Here is photo of memory test failing - happens early in test when it hits 'moving inversions':
Shows these errors for 1600Mhz ram and 1333Mhz ram, and since server works I can't trust this memtest86 ??
The system event log for the time the server crashed had:
Event ID: 46
A fatal hardware error has occurred.
Error Source: Generic
So I was wanting to run tests for a day or two to prove/disprove a memory problem exists.
The front panel system status led blinks green (no amber).
Sorry, I should have specified, when I said SEL I meant the BMC log. If there's something logged at the hardware level then I would think that is definitive.
By the way, you never really described why you think the memory is faulting besides indicating a system crash. Is there anything more there that you can say about the event - was it a single event?

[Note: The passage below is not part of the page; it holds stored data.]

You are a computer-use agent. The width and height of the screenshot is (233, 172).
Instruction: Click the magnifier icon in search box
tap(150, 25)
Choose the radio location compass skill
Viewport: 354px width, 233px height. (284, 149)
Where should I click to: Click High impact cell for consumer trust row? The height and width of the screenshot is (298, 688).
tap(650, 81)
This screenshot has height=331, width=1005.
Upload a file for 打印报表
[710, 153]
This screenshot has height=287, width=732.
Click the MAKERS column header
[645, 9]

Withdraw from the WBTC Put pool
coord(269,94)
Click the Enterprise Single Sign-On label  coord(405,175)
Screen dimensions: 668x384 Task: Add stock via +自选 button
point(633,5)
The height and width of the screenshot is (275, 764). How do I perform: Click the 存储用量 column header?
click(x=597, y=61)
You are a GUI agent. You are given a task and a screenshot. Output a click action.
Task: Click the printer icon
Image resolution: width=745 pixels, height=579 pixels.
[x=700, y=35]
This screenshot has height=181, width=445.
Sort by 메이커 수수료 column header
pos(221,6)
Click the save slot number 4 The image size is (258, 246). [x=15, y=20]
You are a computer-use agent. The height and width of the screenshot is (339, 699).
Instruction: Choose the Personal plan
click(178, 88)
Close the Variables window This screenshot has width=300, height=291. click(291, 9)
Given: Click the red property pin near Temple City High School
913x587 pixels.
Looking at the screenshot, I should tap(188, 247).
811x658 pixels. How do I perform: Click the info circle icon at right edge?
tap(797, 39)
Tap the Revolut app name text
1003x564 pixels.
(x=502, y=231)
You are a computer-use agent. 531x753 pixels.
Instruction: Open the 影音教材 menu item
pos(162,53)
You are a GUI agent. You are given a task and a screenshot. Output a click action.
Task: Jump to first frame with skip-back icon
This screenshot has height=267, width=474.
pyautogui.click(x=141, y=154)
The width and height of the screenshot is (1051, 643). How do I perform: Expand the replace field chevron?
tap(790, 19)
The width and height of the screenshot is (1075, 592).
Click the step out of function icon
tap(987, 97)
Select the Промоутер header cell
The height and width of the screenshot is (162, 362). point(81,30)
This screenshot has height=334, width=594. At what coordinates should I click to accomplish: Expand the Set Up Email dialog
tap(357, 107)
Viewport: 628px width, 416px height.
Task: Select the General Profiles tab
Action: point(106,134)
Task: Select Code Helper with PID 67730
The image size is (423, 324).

Is memetest86 performing a modulo-x test? If so, does the memory pass this test? If so, you can likely ignore moving-inversions results: "caching, buffering and out of order execution will interfere with the moving inversions algorithm and make less effective."
Kick that around and see how it goes,
memtest86 had a Modulo-20 test, but this failed as dramatically as all the rest.
Do you know how do I get to look at this BMC log - on older machines I use to be able to view via the BIOS, but that is not part of this machine. I booted the management CD that came with server but it has no utility to view log. I can't install the active system console software as it does not run (http://communities.intel.com/thread/30361) and its php conflicts with some database monitoring software installed - they won't play nice together.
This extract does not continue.